Materials and Methods: PA in these14 patients (the hypogonadal group) was compared to a control group of patients (n = 14). The two groups of patients were matched with similar mean ages, Gleason scores, and percentage of core involvement by PA. Subsequently, PA in prostatectomy specimens was analyzed in the two groups with additional comparison of immunohistochemical sections for androgen receptors, PSA, and prostatic acid phosphatase.
Results: As expected, patients in the hypogonadal group had significantly lower levels of PSA and free testosterone than those in the control group (PSA 2.32 ± 0.60 ng/ml versus 8.06 ± 1.17 ng/ml, respectively; free testosterone 1.17 ± 0.09 ng/dl versus 1.74 ± 0.20 ng/dl, respectively). Prostatectomy specimens in hypogonadal patients (n = 9) showed a less extensive PA (0% positive margins, 11% perineural invasion, 78% unilateral tumor, and 22% bilateral tumor) compared to control prostatectomy specimens (n = 14) (21% positive margins, 42% perineural invasion, 21% unilateral tumor, and 58% bilateral tumor). However, immunohistochemical studies using anti-androgen receptor, anti-PSA and anti-prostatic acid phosphatase antibodies showed that carcinoma cells stained with equivalent intensity in both groups.

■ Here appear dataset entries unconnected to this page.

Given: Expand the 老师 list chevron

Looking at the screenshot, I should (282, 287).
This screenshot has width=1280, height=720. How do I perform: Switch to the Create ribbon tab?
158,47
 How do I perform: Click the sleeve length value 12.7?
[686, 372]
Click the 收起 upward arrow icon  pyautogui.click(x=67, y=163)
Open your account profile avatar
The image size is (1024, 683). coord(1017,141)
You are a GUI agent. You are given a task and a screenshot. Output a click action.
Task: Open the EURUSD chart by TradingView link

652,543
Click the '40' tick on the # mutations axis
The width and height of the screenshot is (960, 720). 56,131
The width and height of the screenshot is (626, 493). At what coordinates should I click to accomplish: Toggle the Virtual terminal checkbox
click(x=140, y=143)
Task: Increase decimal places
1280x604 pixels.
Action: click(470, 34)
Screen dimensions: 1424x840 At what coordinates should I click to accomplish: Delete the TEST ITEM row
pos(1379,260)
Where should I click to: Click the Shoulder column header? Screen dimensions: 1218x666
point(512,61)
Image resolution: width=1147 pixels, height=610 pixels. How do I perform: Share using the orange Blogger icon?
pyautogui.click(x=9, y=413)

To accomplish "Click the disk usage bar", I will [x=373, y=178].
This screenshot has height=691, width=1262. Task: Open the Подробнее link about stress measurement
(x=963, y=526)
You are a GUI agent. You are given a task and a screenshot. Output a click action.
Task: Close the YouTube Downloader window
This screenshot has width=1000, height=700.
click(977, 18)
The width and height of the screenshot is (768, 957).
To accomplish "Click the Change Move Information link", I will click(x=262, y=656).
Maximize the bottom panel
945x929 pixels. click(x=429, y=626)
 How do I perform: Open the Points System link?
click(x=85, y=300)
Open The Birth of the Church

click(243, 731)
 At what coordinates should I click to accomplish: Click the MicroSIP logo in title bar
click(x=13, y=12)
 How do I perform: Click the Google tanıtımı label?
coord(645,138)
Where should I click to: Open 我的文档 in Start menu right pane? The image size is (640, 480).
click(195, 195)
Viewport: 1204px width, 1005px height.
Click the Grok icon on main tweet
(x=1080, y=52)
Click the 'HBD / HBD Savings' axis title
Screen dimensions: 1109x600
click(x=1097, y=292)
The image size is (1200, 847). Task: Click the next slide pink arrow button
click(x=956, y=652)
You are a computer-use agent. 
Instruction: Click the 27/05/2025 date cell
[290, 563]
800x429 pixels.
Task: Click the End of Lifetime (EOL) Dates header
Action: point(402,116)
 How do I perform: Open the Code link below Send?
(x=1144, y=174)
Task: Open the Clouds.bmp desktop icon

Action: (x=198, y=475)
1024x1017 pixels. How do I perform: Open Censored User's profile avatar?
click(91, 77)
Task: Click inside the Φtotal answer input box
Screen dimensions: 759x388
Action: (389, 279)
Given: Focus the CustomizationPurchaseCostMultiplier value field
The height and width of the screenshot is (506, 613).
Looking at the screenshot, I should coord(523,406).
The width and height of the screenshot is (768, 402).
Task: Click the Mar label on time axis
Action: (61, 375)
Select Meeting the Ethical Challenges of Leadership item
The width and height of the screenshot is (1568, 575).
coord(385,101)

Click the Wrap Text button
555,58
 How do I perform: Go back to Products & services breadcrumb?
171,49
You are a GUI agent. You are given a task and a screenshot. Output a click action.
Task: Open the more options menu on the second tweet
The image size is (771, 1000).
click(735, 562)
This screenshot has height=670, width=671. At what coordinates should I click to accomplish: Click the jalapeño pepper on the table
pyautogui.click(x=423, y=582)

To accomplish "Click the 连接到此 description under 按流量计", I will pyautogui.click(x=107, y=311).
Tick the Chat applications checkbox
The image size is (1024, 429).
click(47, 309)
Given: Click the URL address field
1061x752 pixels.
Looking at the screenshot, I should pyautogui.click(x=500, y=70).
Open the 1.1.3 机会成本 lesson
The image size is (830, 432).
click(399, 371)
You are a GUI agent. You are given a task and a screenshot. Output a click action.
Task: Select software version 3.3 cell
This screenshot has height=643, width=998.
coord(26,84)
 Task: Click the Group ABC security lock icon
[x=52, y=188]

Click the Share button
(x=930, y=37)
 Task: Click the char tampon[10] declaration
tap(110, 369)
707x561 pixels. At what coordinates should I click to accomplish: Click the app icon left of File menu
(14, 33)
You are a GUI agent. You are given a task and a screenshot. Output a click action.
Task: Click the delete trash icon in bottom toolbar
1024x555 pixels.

Conclusions: PA in hypogonadal patients who had normal DREs and PSA levels appears to be less extensive but otherwise is not morphologically different than usual and should be treated in the same manner. The high incidence of occult PA in these hypogonadal patients makes screening prostate biopsies important before the androgen replacement therapy.